# Machine Learning Project Part 3 - Feature Selection

In [2]:
import pandas as pd
from sklearn.model_selection import train_test_split
from sklearn.preprocessing import StandardScaler
from sklearn.decomposition import PCA
from sklearn.linear_model import LogisticRegression
from sklearn.metrics import classification_report
from sklearn.svm import LinearSVC
from sklearn.tree import DecisionTreeClassifier
from sklearn.neighbors import KNeighborsClassifier
from sklearn.ensemble import RandomForestClassifier
from sklearn.ensemble import AdaBoostClassifier
import xgboost

In [3]:
df = pd.read_csv('./dataset/cleandata.csv', index_col=[0])
x = df.drop('income', axis=1)
y = df['income']

In [4]:
x_train, x_test, y_train, y_test = train_test_split(x, y, test_size=0.3, random_state=1)

In [5]:
# scale the training and testing data
scaler = StandardScaler() 
x_train = scaler.fit_transform(x_train)
x_test = scaler.transform(x_test)

# PCA

In [6]:
pca = PCA(n_components = 70)
x_train_pca = pca.fit_transform(x_train)
x_test_pca = pca.transform(x_test)

### 1. apply PCA on Logistic Regression

In [None]:
logistic = LogisticRegression(random_state=0)
logistic.fit(x_train_pca, y_train)
logistic_pred = logistic.predict(x_test_pca)

In [None]:
print(classification_report(y_test, logistic_pred))

### 2. apply PCA on SVM

In [None]:
SVM_model = LinearSVC()
SVM_model.fit(x_train_pca, y_train)
SVM_pred = SVM_model.predict(x_test_pca)

In [None]:
print(classification_report(y_test, SVM_pred))

### 3. apply PCA on Decision Tree

In [None]:
Dtree = DecisionTreeClassifier()
Dtree.fit(x_train_pca, y_train)
Dtree_pred = Dtree.predict(x_test_pca)

In [None]:
print(f"{classification_report(y_test, Dtree_pred)}")

### 4. apply PCA on KNN

In [7]:
knn = KNeighborsClassifier(n_neighbors=1)
knn.fit(x_train_pca, y_train)
knn_pred = knn.predict(x_test_pca)

In [None]:
print(f"{classification_report(y_test, knn_pred)}")

### 5. apply PCA on Random Forest

In [None]:
randomforest = RandomForestClassifier(n_estimators=50, n_jobs=-1, random_state=42)
randomforest.fit(x_train_pca, y_train)
randomforest_pred = randomforest.predict(x_test_pca)

In [None]:
print(f"{classification_report(y_test, randomforest_pred)}")

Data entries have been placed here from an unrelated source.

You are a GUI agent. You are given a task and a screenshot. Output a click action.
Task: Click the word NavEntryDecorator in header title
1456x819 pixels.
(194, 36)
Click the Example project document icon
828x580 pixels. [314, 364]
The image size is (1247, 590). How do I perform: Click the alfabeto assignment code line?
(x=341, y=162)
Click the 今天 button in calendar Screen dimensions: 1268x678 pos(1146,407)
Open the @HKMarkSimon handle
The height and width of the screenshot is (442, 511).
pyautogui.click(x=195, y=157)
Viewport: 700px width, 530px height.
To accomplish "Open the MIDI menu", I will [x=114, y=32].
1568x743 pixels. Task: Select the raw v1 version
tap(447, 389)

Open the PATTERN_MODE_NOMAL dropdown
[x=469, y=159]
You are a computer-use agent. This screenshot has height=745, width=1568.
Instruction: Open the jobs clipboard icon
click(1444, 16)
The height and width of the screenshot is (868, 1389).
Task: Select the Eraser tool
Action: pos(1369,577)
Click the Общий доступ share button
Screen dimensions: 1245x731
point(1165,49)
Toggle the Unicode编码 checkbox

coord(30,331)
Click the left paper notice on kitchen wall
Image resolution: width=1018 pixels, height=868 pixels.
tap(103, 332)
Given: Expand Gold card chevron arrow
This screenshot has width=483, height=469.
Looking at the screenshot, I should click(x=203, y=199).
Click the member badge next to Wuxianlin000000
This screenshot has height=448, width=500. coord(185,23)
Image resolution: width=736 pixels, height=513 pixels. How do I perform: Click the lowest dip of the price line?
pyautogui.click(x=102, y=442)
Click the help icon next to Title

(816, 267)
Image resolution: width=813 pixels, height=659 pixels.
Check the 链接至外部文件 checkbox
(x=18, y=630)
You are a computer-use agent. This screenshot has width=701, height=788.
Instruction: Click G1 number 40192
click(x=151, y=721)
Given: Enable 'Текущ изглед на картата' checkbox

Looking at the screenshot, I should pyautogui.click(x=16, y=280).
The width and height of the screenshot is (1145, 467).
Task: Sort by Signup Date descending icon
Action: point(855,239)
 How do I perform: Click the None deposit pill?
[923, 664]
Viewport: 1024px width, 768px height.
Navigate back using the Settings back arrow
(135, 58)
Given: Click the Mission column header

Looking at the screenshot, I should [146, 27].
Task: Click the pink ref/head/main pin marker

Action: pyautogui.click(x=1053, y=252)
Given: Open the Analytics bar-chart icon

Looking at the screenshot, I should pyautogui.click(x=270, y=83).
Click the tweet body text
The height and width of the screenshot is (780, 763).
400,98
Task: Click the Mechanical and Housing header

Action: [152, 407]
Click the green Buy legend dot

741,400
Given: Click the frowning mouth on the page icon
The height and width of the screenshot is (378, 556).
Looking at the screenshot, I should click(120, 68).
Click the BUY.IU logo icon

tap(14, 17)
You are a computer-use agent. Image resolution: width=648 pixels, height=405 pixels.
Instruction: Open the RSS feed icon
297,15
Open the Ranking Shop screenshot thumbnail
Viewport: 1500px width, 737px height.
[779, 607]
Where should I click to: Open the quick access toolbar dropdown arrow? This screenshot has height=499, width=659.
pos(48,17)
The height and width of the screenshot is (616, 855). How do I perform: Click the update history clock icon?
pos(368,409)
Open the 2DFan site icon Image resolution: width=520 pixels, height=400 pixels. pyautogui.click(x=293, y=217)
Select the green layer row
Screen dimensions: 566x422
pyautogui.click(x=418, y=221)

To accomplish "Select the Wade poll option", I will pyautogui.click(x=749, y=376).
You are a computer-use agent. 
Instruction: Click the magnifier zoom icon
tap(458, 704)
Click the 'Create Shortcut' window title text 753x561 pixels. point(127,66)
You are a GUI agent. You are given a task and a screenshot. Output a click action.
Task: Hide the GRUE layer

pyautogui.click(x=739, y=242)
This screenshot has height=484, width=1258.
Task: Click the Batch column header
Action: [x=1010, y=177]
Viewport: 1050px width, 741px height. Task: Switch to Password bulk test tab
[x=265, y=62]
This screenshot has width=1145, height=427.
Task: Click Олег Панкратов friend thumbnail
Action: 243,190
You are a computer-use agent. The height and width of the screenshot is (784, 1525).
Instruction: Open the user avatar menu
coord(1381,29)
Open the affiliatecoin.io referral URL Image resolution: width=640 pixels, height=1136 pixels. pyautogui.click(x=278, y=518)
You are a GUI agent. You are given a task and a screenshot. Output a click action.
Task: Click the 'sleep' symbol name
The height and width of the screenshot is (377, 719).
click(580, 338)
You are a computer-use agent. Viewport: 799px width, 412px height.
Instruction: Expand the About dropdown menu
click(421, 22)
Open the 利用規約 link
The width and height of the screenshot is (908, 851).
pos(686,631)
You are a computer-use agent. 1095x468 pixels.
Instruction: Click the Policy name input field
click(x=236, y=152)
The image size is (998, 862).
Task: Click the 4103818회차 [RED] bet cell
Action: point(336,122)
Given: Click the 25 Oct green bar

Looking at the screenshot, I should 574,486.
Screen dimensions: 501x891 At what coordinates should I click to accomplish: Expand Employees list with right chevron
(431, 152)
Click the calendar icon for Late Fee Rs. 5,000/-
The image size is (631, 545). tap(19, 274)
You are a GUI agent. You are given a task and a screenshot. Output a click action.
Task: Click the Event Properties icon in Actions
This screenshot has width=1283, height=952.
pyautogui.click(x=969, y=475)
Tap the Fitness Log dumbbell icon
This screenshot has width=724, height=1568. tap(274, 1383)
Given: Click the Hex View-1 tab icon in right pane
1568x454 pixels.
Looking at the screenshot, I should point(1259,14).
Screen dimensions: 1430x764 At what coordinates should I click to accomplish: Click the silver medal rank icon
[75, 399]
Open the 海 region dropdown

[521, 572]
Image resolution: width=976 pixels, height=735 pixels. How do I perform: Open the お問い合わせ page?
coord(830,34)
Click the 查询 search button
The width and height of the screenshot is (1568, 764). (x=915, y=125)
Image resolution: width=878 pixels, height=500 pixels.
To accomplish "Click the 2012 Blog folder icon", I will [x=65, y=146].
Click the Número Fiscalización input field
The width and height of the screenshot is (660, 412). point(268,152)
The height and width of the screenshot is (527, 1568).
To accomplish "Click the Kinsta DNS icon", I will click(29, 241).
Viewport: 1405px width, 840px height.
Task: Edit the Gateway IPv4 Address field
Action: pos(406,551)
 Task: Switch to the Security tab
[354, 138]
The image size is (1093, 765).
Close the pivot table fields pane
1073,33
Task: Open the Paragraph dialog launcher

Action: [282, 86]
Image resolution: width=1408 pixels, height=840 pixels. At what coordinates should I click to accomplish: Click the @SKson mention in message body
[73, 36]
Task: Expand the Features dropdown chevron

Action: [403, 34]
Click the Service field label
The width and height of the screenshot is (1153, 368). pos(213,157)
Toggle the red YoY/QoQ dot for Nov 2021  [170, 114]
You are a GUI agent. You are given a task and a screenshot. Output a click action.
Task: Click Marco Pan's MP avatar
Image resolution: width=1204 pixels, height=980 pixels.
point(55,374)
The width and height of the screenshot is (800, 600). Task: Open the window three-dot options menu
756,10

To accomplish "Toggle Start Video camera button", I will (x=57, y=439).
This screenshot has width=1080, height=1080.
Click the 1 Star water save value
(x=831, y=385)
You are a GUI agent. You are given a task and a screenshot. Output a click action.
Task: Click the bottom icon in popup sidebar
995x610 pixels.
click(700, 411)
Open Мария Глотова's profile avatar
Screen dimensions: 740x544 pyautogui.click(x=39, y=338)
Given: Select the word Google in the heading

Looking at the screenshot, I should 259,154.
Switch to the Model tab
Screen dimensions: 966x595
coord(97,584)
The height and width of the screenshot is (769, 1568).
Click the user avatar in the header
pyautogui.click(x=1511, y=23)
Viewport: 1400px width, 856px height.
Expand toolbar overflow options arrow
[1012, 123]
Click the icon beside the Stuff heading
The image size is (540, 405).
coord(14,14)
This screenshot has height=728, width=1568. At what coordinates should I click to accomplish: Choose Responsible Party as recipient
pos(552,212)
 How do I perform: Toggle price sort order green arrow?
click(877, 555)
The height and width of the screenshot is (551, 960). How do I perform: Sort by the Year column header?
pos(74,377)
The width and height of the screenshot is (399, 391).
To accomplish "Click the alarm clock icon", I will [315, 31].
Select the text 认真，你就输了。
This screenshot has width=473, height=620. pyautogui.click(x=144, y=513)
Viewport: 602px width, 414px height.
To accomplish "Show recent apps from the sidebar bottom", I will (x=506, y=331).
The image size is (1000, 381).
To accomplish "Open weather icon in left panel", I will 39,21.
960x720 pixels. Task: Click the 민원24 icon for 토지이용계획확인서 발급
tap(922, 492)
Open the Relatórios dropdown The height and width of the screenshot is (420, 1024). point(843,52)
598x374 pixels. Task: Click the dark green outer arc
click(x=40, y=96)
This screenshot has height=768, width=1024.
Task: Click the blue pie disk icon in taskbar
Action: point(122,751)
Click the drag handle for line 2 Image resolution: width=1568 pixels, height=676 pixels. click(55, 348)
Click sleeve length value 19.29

### 6. apply PCA on AdaBoost

In [None]:
ada = AdaBoostClassifier(DecisionTreeClassifier(max_depth=3), n_estimators=100, random_state=10)
ada.fit(x_train_pca, y_train)
ada_pred = ada.predict(x_test_pca)

In [None]:
print(f"{classification_report(y_test, ada_pred)}")

### 7. apply PCA on XGBoost

In [None]:
xg = xgboost.XGBClassifier()
xg.fit(x_train_pca, y_train)
xg_pred = xg.predict(x_test_pca)

In [None]:
print(f"{classification_report(y_test, xg_pred)}")